It is 2025. After decades of bickering and intense fighting, India and Pakistan finally break out into general war. Millions are killed in the nuclear exchange. Other countries are drawn into the fray, ultimately widening the landscape of war. The death toll reaches a billion lives. In essence, you are witnessing a nuclear holocaust.

Fortunately, this is a completely fictitious event; something one would think was straight out of a movie. The scary part is that as more and more countries begin to acquire nuclear weapons, further nuclear research, and pursue other nuclear-related projects, this can be very real. It might happen in ten years, a few months, or even – tomorrow.
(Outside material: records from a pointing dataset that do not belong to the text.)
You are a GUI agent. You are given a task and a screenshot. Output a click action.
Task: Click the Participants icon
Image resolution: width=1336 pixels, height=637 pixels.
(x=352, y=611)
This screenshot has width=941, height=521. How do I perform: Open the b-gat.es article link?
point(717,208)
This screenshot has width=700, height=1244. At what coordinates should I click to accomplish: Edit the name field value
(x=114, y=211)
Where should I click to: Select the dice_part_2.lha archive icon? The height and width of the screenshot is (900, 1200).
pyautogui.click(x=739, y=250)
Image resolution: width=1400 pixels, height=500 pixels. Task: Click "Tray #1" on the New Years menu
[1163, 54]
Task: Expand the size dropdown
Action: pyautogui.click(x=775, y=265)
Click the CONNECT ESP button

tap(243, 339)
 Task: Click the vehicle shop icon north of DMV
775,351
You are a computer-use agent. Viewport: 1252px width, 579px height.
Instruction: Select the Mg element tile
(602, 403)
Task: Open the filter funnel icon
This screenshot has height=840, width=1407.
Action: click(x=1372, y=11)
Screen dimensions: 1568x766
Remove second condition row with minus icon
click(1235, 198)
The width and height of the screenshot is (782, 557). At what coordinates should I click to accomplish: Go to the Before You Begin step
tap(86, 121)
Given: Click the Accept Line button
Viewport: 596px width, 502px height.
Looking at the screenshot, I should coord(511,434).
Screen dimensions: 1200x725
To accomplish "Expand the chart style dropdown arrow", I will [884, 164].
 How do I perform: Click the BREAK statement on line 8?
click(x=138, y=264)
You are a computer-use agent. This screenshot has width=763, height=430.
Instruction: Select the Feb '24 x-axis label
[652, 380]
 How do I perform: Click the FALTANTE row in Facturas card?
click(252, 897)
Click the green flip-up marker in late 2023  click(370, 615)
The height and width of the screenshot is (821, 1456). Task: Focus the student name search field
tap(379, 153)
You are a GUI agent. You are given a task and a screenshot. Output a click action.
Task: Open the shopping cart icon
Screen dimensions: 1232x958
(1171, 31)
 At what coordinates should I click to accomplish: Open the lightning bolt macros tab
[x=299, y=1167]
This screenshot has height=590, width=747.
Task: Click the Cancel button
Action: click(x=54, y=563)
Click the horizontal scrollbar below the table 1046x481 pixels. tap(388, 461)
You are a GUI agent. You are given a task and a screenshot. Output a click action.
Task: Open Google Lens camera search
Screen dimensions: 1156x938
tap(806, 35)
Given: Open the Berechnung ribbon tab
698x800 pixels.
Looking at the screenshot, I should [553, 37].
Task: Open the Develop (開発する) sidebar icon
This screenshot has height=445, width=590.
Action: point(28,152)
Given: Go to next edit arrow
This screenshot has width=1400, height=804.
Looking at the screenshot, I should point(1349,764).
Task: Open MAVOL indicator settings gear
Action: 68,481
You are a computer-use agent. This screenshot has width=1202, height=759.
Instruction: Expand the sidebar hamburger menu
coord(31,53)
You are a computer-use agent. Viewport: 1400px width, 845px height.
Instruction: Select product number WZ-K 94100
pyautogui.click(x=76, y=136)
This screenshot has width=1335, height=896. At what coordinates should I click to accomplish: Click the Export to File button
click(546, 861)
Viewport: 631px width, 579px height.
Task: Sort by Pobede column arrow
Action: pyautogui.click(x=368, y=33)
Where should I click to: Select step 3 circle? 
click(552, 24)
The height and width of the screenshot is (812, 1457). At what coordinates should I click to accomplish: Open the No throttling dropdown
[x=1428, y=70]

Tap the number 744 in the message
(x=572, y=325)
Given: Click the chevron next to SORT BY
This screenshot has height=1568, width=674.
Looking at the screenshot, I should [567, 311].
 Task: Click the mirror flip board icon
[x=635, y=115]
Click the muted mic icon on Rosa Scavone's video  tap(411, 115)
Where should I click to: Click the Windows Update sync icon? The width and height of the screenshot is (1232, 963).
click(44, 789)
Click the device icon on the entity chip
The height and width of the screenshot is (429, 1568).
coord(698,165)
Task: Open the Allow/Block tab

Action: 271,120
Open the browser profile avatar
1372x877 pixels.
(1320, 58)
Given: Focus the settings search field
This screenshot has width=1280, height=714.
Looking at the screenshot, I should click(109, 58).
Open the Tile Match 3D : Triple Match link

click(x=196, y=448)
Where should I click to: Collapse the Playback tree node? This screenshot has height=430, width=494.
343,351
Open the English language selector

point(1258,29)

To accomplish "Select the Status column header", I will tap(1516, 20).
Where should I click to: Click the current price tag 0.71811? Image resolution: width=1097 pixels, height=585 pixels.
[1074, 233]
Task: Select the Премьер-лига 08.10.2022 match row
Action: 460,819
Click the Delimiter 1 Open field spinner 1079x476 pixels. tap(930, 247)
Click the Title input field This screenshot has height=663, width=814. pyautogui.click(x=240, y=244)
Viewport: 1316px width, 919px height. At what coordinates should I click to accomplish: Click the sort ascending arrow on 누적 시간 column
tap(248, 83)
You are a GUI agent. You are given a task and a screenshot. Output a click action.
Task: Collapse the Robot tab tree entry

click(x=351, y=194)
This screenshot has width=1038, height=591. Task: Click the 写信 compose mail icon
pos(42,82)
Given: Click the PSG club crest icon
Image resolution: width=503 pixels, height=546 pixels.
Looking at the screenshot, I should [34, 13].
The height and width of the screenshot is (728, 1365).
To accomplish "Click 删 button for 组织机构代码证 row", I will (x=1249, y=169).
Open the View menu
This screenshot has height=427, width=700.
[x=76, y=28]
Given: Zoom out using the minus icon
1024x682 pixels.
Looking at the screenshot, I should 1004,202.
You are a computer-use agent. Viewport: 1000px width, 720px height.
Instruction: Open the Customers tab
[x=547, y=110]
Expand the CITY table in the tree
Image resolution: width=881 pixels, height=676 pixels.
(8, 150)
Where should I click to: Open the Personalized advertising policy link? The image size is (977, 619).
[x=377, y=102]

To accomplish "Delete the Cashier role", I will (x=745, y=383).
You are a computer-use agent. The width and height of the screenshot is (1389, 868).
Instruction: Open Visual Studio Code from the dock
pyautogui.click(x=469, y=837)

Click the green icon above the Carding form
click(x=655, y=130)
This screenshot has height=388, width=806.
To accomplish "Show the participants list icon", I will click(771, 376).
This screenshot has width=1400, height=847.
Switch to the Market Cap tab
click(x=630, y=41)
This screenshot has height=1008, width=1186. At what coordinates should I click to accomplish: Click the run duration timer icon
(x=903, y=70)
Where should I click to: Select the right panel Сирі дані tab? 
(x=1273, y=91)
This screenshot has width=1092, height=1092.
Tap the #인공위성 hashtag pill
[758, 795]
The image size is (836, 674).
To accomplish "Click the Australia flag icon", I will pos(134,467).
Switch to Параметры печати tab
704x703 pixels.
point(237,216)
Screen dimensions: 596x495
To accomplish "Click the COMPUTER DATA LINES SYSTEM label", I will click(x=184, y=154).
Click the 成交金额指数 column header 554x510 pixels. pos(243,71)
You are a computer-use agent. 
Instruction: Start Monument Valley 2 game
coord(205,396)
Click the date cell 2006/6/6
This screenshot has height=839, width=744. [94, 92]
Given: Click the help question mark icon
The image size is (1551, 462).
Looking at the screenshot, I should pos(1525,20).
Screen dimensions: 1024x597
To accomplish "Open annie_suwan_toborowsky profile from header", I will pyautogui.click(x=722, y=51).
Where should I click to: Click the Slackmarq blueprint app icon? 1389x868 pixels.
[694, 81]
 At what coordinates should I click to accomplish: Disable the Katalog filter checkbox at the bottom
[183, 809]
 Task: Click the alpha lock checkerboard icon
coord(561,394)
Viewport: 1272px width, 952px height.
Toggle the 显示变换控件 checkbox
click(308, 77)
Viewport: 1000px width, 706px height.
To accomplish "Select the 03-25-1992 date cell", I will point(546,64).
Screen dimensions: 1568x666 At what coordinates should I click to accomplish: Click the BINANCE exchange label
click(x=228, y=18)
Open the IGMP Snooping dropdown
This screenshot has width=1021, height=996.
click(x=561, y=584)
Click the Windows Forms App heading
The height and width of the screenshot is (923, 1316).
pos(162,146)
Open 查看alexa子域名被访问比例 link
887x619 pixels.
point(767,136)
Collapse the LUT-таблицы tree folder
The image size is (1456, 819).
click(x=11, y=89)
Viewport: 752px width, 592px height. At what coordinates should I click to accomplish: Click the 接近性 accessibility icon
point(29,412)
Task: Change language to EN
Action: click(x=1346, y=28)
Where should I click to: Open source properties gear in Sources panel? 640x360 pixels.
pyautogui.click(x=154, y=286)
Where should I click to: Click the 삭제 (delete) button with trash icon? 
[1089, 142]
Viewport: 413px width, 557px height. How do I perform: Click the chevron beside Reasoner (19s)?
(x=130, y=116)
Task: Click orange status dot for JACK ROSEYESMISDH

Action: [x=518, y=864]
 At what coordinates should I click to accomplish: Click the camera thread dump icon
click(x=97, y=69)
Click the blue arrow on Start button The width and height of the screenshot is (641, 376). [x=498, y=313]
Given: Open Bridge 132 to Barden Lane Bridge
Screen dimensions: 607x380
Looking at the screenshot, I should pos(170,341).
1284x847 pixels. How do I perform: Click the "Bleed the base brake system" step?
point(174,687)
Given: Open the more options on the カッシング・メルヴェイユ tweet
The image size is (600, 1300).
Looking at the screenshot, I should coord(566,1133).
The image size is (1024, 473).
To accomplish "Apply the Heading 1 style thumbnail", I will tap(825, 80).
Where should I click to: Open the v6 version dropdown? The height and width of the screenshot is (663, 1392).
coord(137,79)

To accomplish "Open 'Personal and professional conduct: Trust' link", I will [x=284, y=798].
The issue of nuclear proliferations is an issue of much concern by the United States. Since its creation back in the 1940s through the Manhattan project, the atomic bomb has been the bane of society, in terms of the level of potential threat it holds for the international community. The focus of this paper looks at U.S. policy towards nuclear proliferation, both past and present, with a special focus on the status of North Korea. For some analysts and many governmental officials, North Korea seems to be the next big threat to U.S. and international security. Proponents of this belief cite statements made by North Korea, efforts to enrich used fuel rods, and other pursuits to utilize nuclear power in some way or other.

In an effort to really break down on a critical level the United States’ approach towards the country of North Korea, this paper examines not only the historical context of U.S./North Korea relations, but also the U.S. stance towards proliferation among such countries as Iran, Libya, Israel, India, Pakistan, and other countries. In using other countries to compare and contrast U.S. policy, hopefully this will bring about some sort of rationale behind the approach to North Korea. Understandably, the issue is way more complex than just a chosen stance towards each individual country. History, political balance, as well as, the intent of the U.S. administration at the time shape the policy instituted toward the particular country.

A Colored History

On June 27, 1950, President Harry S. Truman “authorized the use of American land, sea, and air forces in Korea; a week later, the United Nations placed the forces of 15 other member nations under U.